3FS Optimization 03 | Data Read Mode Adaptation

e.g. articlePhantom Force | High Speed File Series 3FSPhantom AI has designed a sample read file system, 3FS, that is ideal for deep learning training, which uses Direct IO and RDMA Read to allow model training to achieve ultra-high read bandwidth in the sample read portion of the program with minimal CPU and memory overhead, eliminating the need to wait for data to be loaded during the training process, and more fully utilizing the This eliminates the need to wait for data to load during training and more fully utilizes the computational performance of the GPU.

However, in practice, there are many problems that we did not anticipate before, such as the problem of tasks affecting each other, which is mainly caused by the different data reading modes of tasks. In this paper, we will describe the ins and outs of this problem and our solution ideas in detail.

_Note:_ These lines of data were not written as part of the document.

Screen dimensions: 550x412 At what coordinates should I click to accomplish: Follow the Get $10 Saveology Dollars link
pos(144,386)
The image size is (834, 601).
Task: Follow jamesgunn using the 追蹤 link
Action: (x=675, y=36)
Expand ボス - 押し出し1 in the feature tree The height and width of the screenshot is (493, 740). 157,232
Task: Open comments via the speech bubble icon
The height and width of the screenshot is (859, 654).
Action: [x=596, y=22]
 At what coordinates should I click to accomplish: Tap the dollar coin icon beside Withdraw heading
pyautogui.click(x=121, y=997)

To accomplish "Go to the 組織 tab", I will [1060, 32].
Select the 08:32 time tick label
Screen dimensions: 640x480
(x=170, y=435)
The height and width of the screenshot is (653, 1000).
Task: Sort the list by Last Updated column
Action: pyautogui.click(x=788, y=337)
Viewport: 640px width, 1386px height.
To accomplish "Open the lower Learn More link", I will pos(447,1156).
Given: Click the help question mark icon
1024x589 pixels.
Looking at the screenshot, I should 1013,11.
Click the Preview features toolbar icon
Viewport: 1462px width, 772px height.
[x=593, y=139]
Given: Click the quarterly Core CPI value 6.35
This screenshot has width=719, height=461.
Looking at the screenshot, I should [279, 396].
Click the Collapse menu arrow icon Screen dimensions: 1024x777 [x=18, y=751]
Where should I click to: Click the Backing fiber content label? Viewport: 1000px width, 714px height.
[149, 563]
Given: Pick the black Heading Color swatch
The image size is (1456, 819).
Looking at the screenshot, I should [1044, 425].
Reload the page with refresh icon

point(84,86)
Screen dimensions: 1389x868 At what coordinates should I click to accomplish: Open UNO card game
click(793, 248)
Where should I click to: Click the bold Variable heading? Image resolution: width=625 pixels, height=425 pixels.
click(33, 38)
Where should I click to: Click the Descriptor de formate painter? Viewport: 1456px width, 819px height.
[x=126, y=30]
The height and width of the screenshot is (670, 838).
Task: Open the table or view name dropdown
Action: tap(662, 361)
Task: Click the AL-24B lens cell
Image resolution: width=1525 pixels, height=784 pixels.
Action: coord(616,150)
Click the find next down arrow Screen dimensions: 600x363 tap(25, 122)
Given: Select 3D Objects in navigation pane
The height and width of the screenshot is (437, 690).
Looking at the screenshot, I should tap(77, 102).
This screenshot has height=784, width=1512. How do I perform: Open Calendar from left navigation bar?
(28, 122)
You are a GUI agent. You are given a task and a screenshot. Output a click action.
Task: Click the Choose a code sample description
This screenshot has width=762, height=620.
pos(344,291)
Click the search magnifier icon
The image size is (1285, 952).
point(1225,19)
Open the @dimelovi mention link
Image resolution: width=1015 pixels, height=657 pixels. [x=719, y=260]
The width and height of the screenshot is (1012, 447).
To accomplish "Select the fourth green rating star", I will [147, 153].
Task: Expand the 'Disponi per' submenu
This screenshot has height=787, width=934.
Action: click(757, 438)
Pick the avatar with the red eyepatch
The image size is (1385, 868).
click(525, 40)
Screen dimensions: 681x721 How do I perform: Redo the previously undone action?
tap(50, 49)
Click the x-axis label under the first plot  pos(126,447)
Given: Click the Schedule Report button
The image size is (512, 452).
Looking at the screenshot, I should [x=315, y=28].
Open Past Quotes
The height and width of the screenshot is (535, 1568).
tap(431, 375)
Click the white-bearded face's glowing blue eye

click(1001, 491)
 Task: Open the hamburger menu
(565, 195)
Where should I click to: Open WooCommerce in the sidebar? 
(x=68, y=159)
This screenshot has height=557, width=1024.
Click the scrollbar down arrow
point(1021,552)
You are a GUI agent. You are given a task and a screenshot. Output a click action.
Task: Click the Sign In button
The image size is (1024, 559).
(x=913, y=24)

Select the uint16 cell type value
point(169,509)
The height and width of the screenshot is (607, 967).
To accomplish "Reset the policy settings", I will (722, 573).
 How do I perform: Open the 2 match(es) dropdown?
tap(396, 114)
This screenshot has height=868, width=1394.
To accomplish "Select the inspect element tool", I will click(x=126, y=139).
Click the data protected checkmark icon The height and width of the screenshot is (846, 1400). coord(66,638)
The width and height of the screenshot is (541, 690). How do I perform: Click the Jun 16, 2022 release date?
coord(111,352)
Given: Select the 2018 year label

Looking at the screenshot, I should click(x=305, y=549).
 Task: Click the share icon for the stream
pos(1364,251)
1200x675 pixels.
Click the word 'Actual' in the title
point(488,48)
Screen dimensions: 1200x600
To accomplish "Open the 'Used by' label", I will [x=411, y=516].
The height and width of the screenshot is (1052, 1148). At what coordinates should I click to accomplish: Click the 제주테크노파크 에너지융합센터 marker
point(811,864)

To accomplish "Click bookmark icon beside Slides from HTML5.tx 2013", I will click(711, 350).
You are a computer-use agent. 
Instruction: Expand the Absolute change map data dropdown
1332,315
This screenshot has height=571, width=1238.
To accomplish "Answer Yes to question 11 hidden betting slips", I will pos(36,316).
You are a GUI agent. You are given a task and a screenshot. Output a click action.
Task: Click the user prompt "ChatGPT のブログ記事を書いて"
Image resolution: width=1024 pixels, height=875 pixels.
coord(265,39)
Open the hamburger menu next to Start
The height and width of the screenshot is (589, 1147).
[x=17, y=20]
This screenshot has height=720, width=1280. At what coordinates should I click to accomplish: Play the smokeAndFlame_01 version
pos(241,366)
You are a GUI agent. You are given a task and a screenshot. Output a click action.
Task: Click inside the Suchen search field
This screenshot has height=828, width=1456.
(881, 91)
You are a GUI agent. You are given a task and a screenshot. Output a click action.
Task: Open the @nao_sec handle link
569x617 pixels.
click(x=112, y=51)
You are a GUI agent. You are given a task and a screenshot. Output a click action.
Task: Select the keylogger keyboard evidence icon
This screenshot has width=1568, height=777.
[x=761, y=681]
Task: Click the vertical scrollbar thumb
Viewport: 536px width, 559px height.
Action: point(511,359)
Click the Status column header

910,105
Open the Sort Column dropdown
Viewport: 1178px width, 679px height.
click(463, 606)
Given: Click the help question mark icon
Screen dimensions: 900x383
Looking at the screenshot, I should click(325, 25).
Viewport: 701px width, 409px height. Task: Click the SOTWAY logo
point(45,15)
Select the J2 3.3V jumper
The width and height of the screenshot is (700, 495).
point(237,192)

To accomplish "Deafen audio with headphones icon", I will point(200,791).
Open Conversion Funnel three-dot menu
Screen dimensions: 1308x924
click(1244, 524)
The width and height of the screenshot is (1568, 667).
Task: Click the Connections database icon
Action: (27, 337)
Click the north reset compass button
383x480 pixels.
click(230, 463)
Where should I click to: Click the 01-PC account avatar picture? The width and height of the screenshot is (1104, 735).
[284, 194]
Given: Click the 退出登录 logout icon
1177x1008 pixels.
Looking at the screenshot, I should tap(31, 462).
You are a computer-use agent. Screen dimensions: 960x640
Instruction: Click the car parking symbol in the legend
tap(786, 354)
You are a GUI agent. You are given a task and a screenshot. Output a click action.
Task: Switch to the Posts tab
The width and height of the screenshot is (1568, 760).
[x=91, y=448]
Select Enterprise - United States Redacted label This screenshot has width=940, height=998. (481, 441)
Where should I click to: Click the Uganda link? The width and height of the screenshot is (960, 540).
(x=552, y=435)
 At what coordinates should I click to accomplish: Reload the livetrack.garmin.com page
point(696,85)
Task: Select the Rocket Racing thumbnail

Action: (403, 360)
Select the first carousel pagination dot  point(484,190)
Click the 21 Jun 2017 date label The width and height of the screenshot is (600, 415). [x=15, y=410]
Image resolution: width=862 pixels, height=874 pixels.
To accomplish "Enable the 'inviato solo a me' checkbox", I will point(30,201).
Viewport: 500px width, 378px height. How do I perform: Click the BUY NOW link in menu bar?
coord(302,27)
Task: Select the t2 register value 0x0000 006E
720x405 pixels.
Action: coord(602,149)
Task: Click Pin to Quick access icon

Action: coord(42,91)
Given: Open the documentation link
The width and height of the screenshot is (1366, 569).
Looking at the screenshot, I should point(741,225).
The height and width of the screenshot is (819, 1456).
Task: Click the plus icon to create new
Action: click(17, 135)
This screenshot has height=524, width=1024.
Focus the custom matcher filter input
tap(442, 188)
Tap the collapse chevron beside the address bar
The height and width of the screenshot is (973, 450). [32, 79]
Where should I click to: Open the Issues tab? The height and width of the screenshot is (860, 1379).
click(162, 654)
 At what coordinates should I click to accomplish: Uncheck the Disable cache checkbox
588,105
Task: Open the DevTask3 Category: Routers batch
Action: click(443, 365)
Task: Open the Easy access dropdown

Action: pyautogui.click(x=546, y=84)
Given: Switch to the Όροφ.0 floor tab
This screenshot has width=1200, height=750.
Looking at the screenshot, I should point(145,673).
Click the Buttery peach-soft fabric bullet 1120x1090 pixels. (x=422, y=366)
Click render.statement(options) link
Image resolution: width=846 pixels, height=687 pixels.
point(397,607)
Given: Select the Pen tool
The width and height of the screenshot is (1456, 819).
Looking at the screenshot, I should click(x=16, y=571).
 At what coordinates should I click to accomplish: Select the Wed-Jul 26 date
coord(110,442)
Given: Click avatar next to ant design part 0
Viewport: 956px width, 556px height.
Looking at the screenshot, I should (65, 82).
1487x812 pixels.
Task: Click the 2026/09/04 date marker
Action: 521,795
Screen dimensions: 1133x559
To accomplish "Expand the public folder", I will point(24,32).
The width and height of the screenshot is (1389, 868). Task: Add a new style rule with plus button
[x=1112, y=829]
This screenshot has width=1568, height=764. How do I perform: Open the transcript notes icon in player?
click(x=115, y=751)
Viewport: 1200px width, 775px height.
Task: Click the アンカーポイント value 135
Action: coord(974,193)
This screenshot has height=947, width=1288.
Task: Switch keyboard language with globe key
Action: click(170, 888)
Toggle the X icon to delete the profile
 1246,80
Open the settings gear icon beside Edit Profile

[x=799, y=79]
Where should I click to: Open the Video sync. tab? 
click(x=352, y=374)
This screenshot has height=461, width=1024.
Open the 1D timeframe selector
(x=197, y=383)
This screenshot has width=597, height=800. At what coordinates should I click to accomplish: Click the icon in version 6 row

As we know, Phantom AI's deep learning platform provides deep learning training services with time-sharing scheduling, where users are free to configure resources and submit tasks on the platform. For the cluster, there will be multiple tasks training in the compute cluster and pulling data from the storage cluster at the same time. The reading mode of different tasks and the processing method will cause some impact on each other.

We found:

  • If there is only one type of task in the system, each node can read decent performance even if there are more storage nodes in use;
  • If there are other tasks with different read modes scheduled to run on it, even if the total bandwidth of 3FS isn't running full, the read bandwidth of those previous tasks will drop drastically.

3fs_rdma.jpg

As shown in the above figure, there are two compute tasks on the compute cluster side simultaneously reading batches of data from 3FS to train the model. The read mode of task 1 can only read data from a part of the nodes in the 3FS storage cluster because the cluster is load-balanced, and reading data from each node accounts for about 2/3 of its bandwidth. the read mode of task 2 can read data from most of the nodes in the 3FS storage cluster, and load-balanced to each node, and those nodes that support task 1 are left with 1/3 of the bandwidth for task 2. The nodes that support task 1 have only 1/3 of the bandwidth left for task 2, which prevents the nodes that do not support task 1 from utilizing the bandwidth even if they have spare bandwidth.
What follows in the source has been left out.